Analysing and visualising a literature
Source:vignettes/analysing-a-literature.Rmd
analysing-a-literature.RmdOnce a set of records is in hand, the package offers a small analysis
layer that turns it into the figures a bibliometric study usually needs.
The steps that contact the API are shown but not run; the rest use the
bundled example_records and run offline.
What is in a record set
scopus_top() tallies the most frequent sources or
authors. Author strings that hold several names are split, so each
contributor is counted once per record.
scopus_top(example_records, by = "source")
#> # A tibble: 5 × 2
#> value n
#> * <chr> <int>
#> 1 Nature 2
#> 2 Advanced Materials 1
#> 3 Nature Climate Change 1
#> 4 Physical Review Letters 1
#> 5 The Lancet Oncology 1
scopus_top(example_records, by = "author", n = 5)
#> # A tibble: 5 × 2
#> value n
#> * <chr> <int>
#> 1 Abbott B. 1
#> 2 Garcia M. 1
#> 3 Kumar S. 1
#> 4 Okafor N. 1
#> 5 Tanaka H. 1
plot_scopus_top(scopus_top(example_records, by = "source"))
A record set also has an honest default view: autoplot()
draws its records per year.
ggplot2::autoplot(example_records)
How a literature grows
scopus_trend() counts how many records match a query in
each year, which is the size of a literature over time. It issues one
count request per year, so it needs the API.
tr <- scopus_trend("graphene", years = 2004:2022, field = "TITLE-ABS-KEY")
plot_scopus_trend(tr)The result has a fixed shape, which we reproduce here to show the plot.
years <- 2004:2022
tr <- tibble::tibble(query = "TITLE-ABS-KEY(graphene)", year = years,
n = round(exp(seq(log(50), log(28000), length.out = length(years)))))

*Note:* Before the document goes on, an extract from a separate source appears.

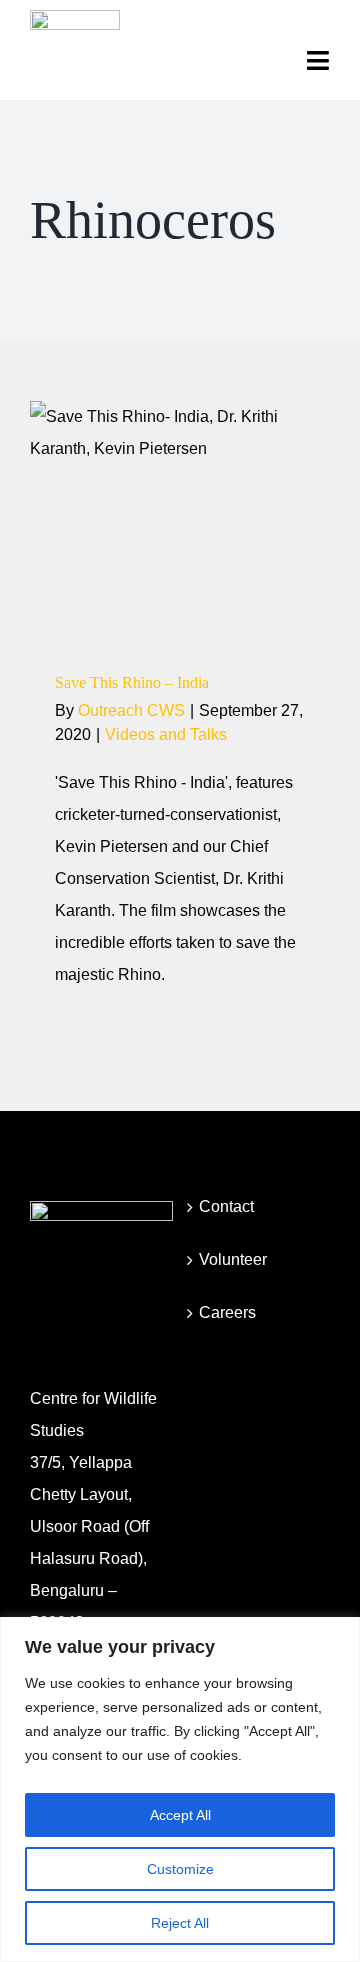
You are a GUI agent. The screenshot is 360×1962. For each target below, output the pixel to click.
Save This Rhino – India (132, 682)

class(tr) <- c("scopus_trend", class(tr))
plot_scopus_trend(tr)
Reading the fuller record
The Search API returns a few fields per record. To read the abstract
and the fuller metadata for a record you already know,
scopus_abstract() calls the Abstract Retrieval API, by DOI
or ‘Scopus’ identifier. A batch is resilient: an identifier that cannot
be found yields a row of NAs with a warning rather than
stopping the run.
ab <- scopus_abstract(c("10.1038/s41586-019-0001-1", "10.1103/PhysRevLett.116.061102"))
ab[, c("doi", "title", "year")]
substr(ab$abstract[1], 1, 200)Beyond five thousand records
A single Search API query returns at most its first 5000 records
under the ordinary offset paging. When you need the whole of a larger
result set in one pass, scopus_fetch(cursor = TRUE) follows
the API’s cursor instead, which has no such ceiling.
recs <- scopus_fetch("TITLE-ABS-KEY(microplastics)", cursor = TRUE)
nrow(recs)The records then arrive in the API’s deep-paging order rather than sorted by relevance, which is the right trade for a complete harvest.